Texarkana Gazette

Malaysia says airport safe, autopsy shows nerve agent effect

- By Eileen Ng

KUALA LUMPUR, Malaysia— Malaysia’s health minister said Sunday autopsy results suggested a nerve agent caused “very serious paralysis” that killed the exiled half brother of North Korea’s leader, as police completed a sweep of the budget terminal where he was poisoned and declared it safe of any toxin.

The investigat­ion has unleashed a serious diplomatic fight between Malaysia and North Korea, a prime suspect in the Feb. 13 killing of Kim Jong Nam at Kuala Lumpur’s airport. Friday’s revelation by Malaysian police that the banned chemical weapon VX nerve agent was used to kill Kim raised the stakes significan­tly in a case that has broad geopolitic­al implicatio­ns.

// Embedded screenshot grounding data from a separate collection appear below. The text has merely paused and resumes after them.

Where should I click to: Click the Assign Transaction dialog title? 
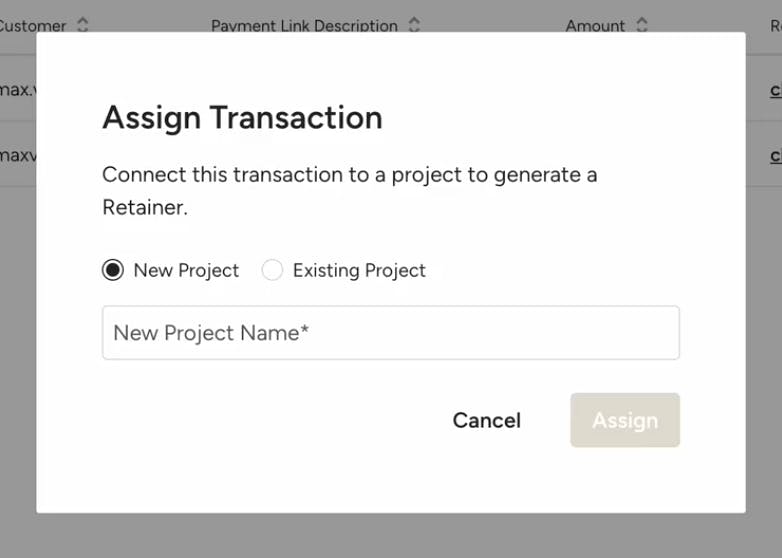coord(242,118)
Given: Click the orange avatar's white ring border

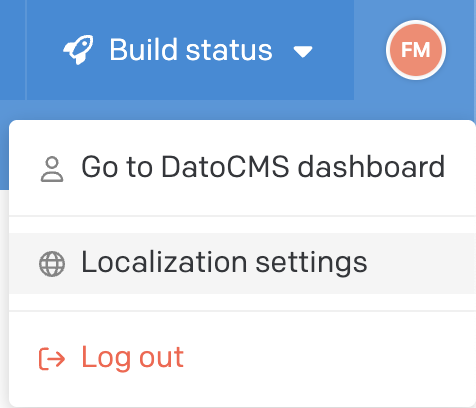Looking at the screenshot, I should tap(416, 22).
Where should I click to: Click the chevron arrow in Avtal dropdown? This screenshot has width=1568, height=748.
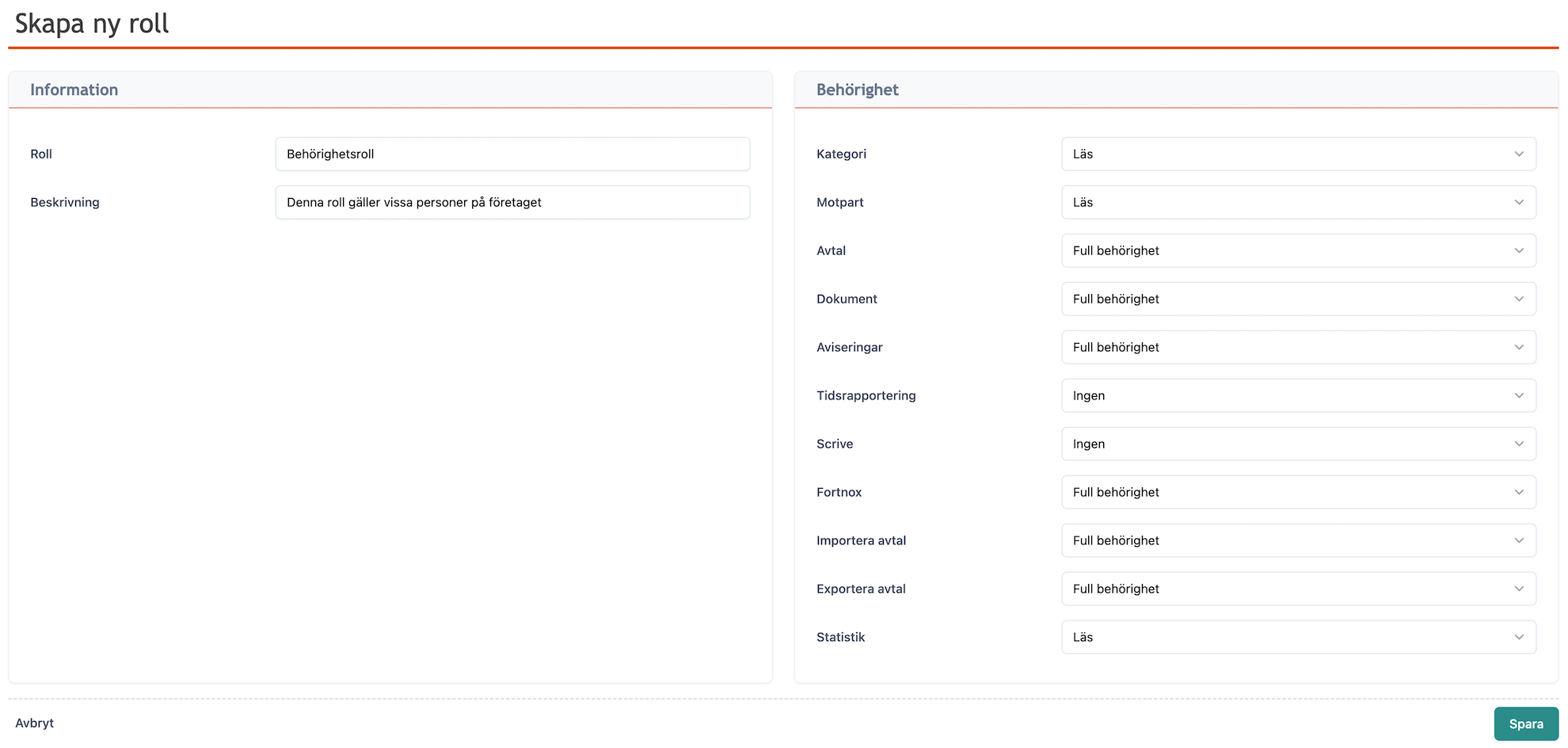pyautogui.click(x=1518, y=250)
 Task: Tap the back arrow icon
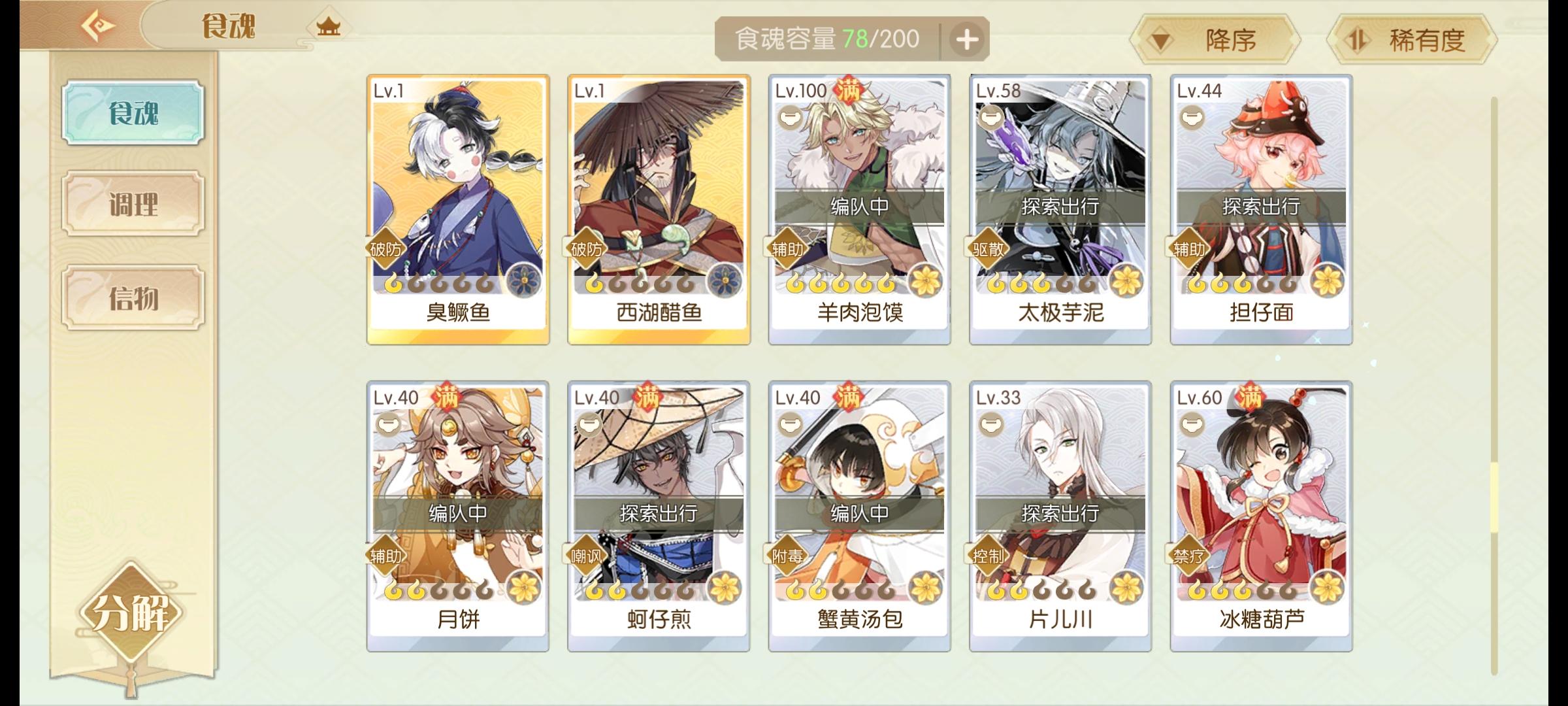coord(98,26)
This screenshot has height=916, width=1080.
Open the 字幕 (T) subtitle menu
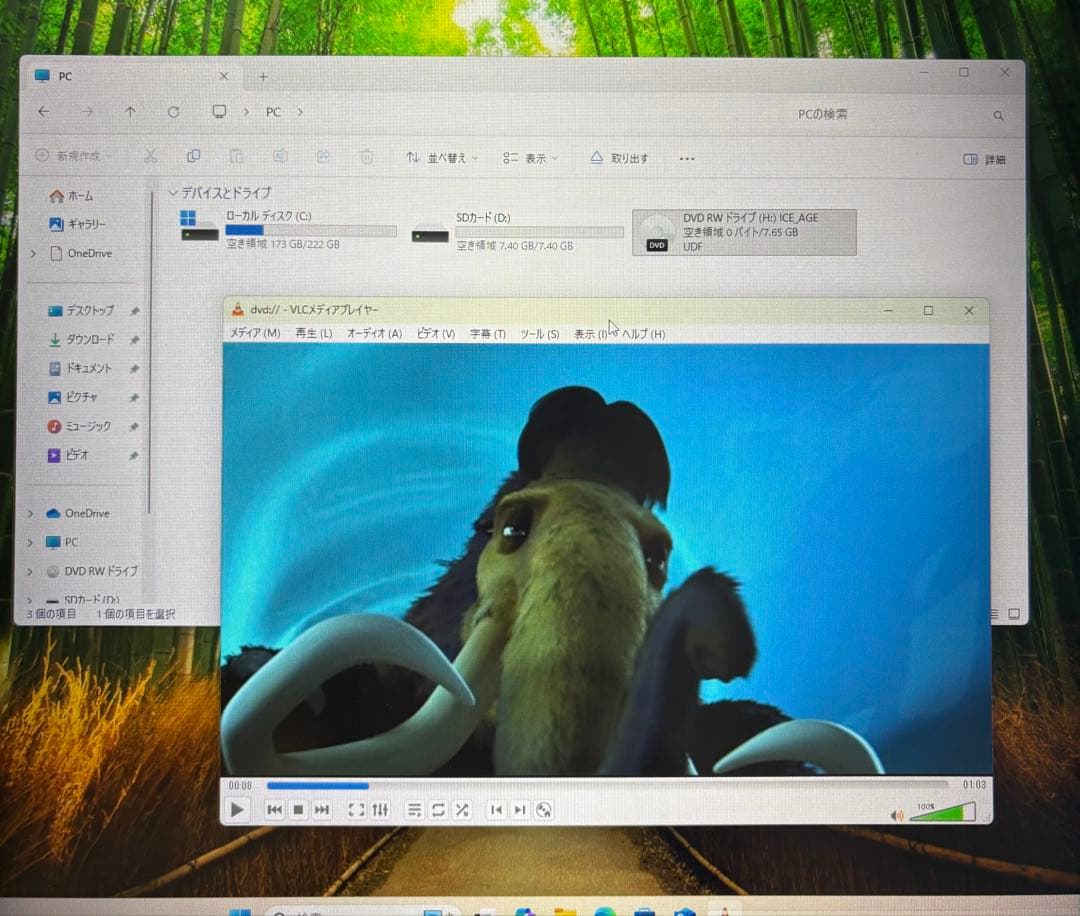(488, 334)
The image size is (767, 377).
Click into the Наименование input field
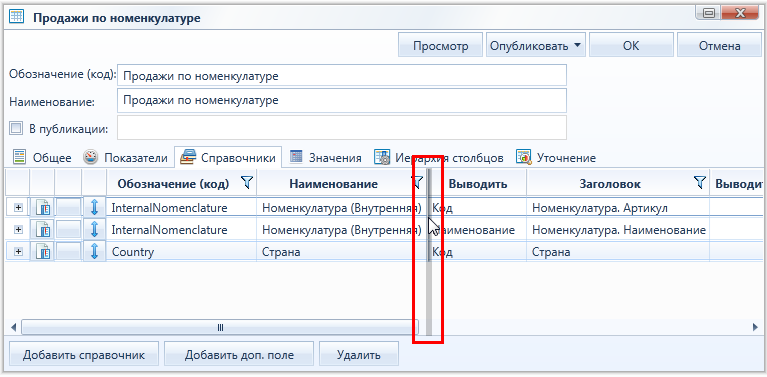tap(342, 101)
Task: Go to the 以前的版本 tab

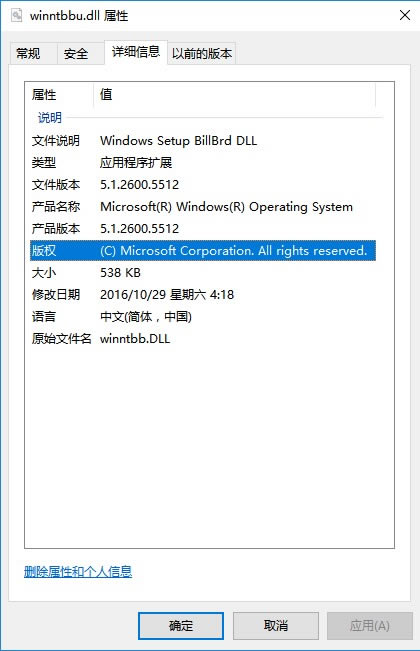Action: 202,54
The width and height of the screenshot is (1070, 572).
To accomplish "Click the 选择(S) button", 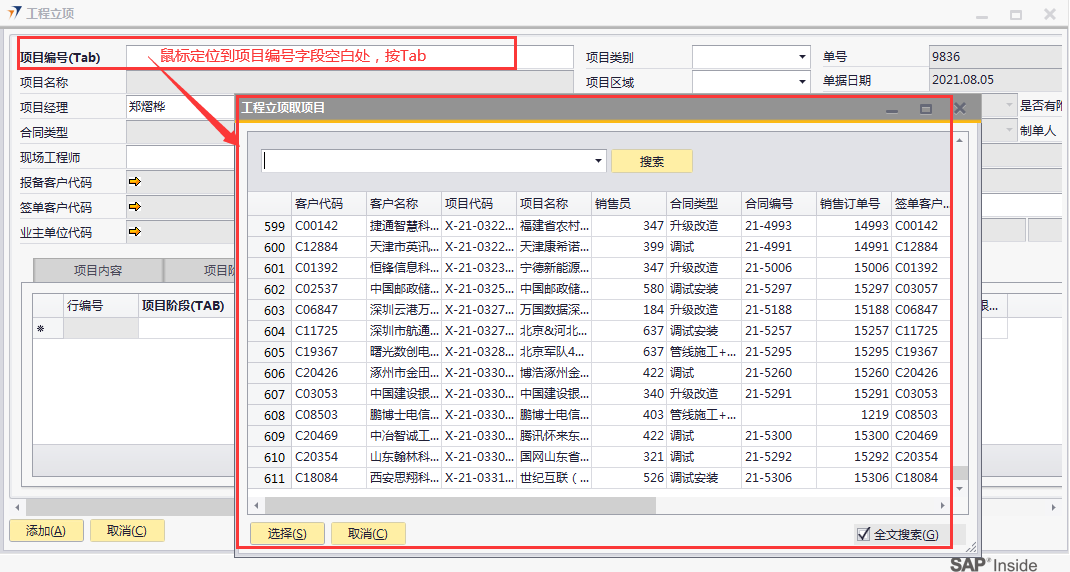I will pos(287,534).
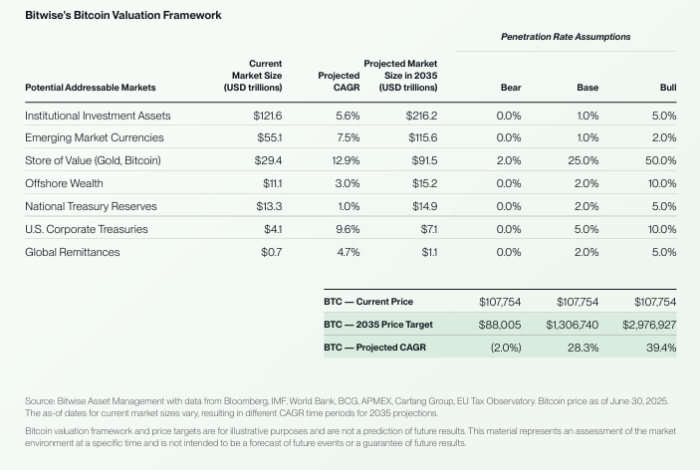Click the Offshore Wealth row label
This screenshot has height=470, width=700.
(64, 184)
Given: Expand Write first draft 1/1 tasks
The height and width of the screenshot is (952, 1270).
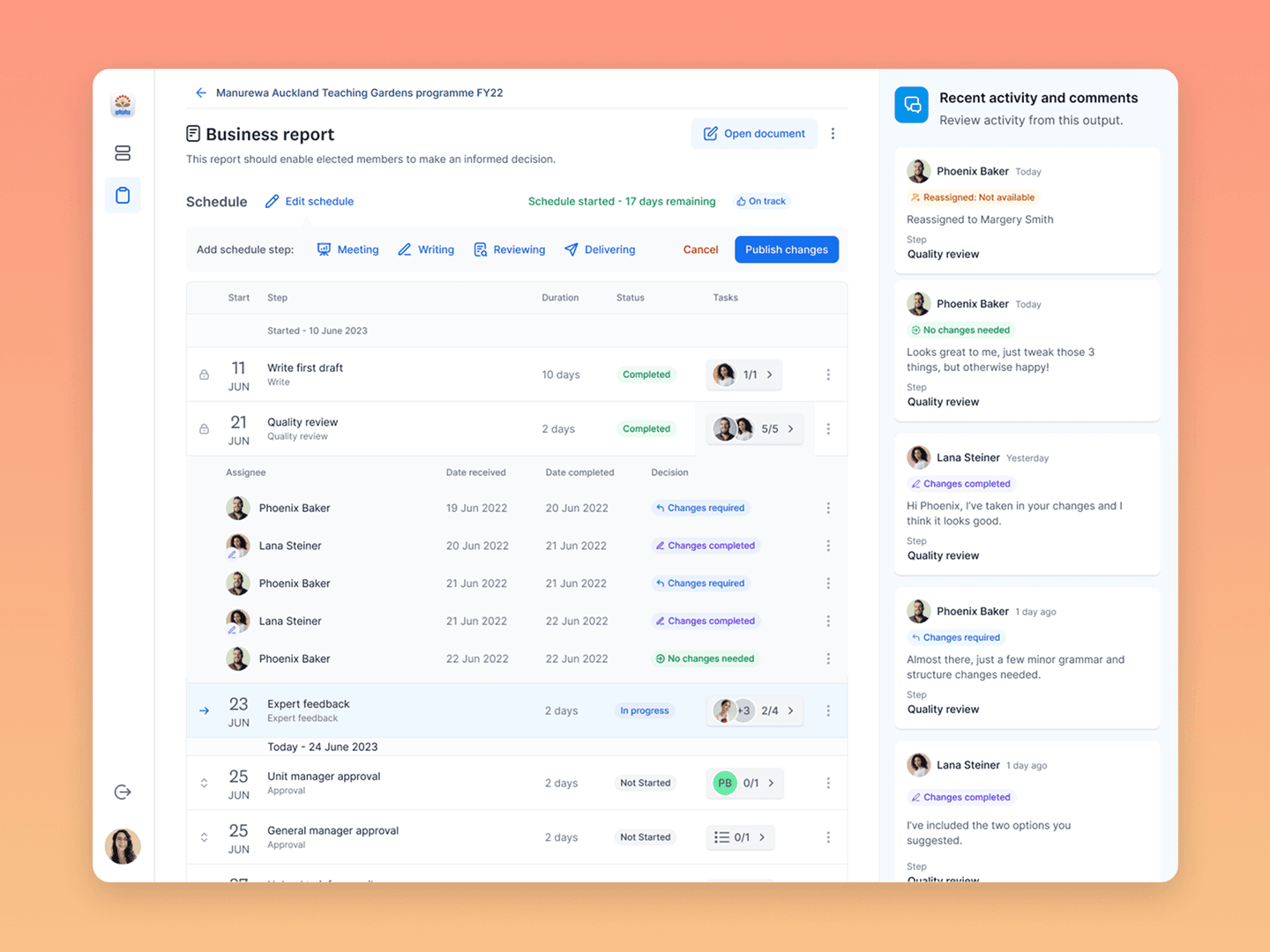Looking at the screenshot, I should pyautogui.click(x=745, y=375).
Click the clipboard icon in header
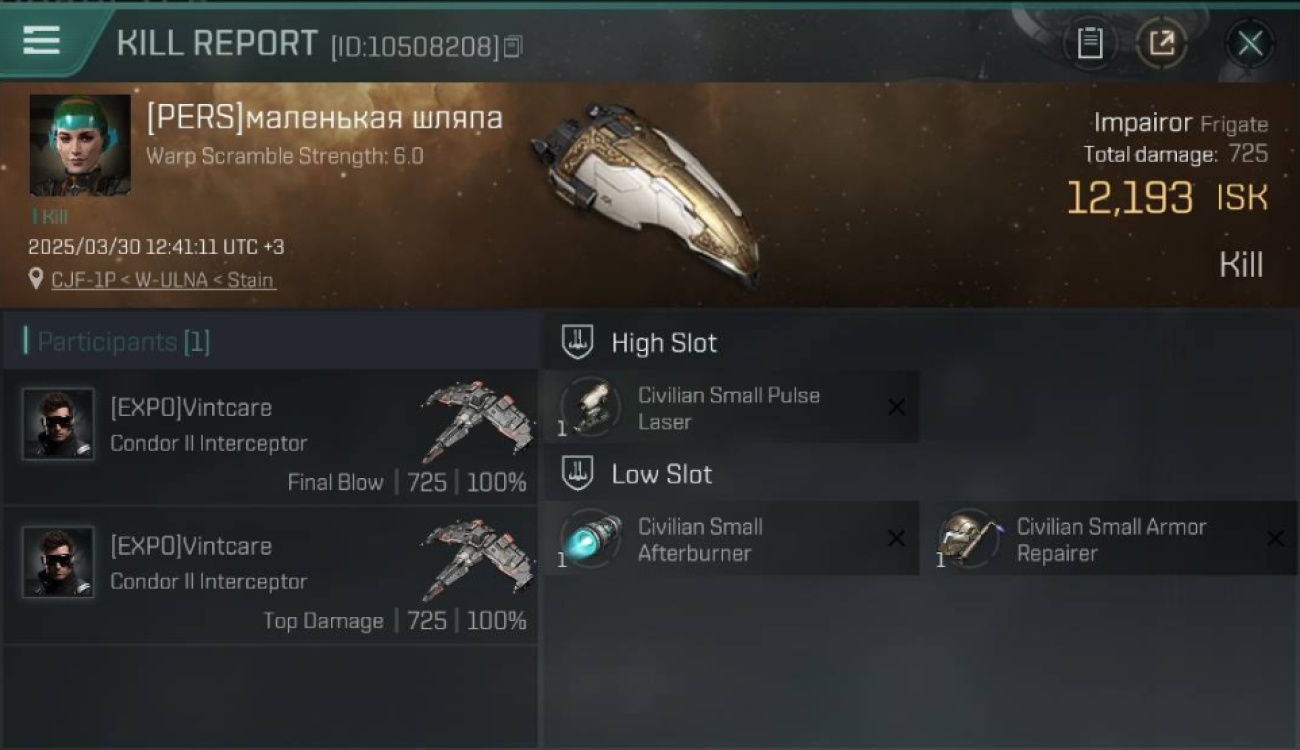Image resolution: width=1300 pixels, height=750 pixels. click(1090, 43)
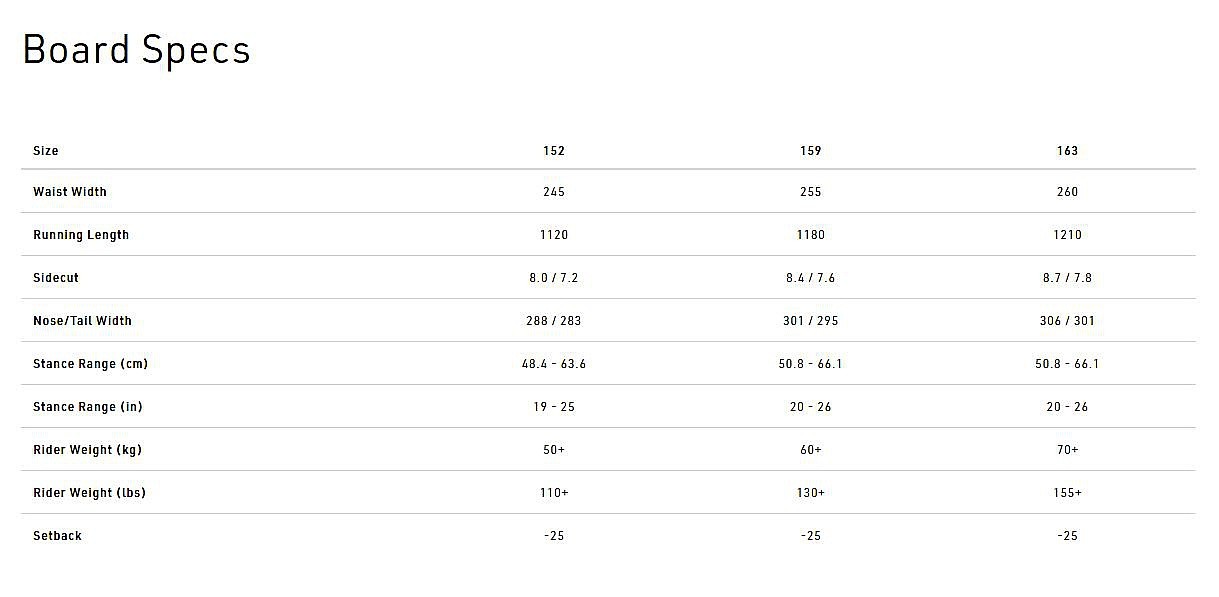
Task: Click the stance range value 48.4 - 63.6
Action: 554,364
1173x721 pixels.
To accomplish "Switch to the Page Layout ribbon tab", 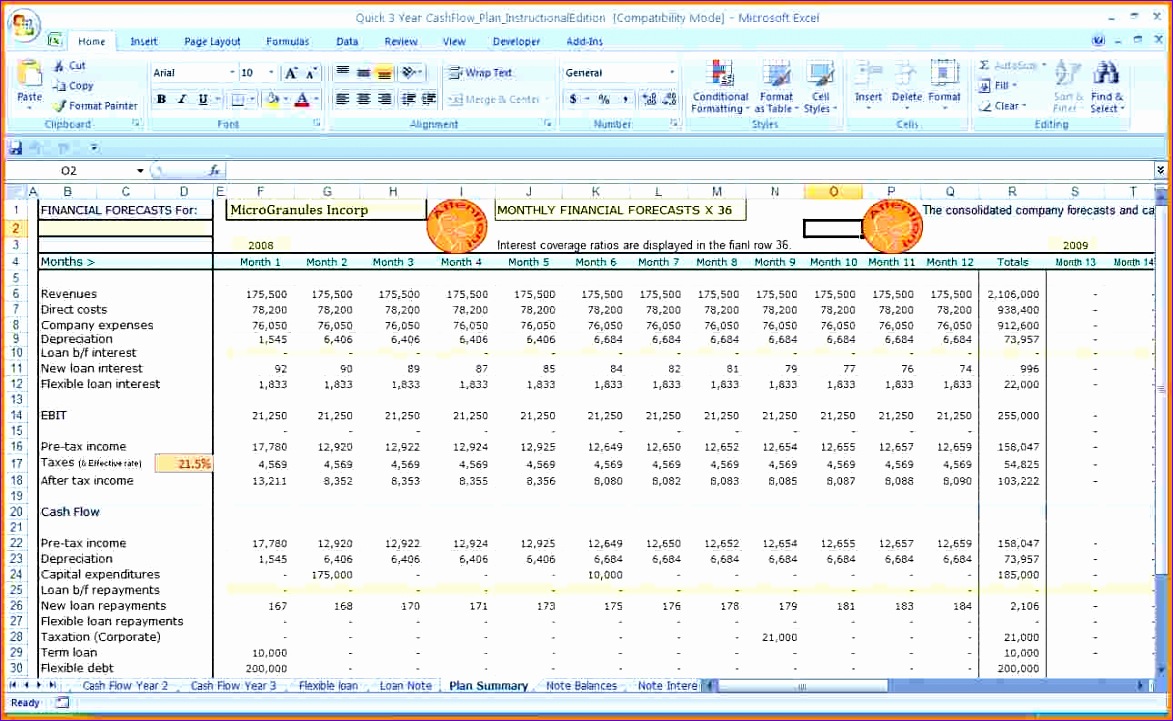I will (x=212, y=42).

Health Minister Subramania­m Sathasivam said the state chemistry department’s finding of the VX toxin confirmed the hospital’s autopsy result that suggested a “chemical agent caused very serious paralysis” that led to death “in a very short period of time.” The VX agent can lead to death very quickly in high doses, he said.

Earlier Saturday, police warned they would issue an arrest warrant for a North Korean diplomat if he refuses to cooperate with the investigat­ion into the attack.

Experts say the nerve agent used to kill Kim was almost certainly produced in a sophistica­ted state weapons laboratory and is banned under an internatio­nal treaty. But North Korea never signed the treaty, and it has spent decades developing a complex chemical weapons program.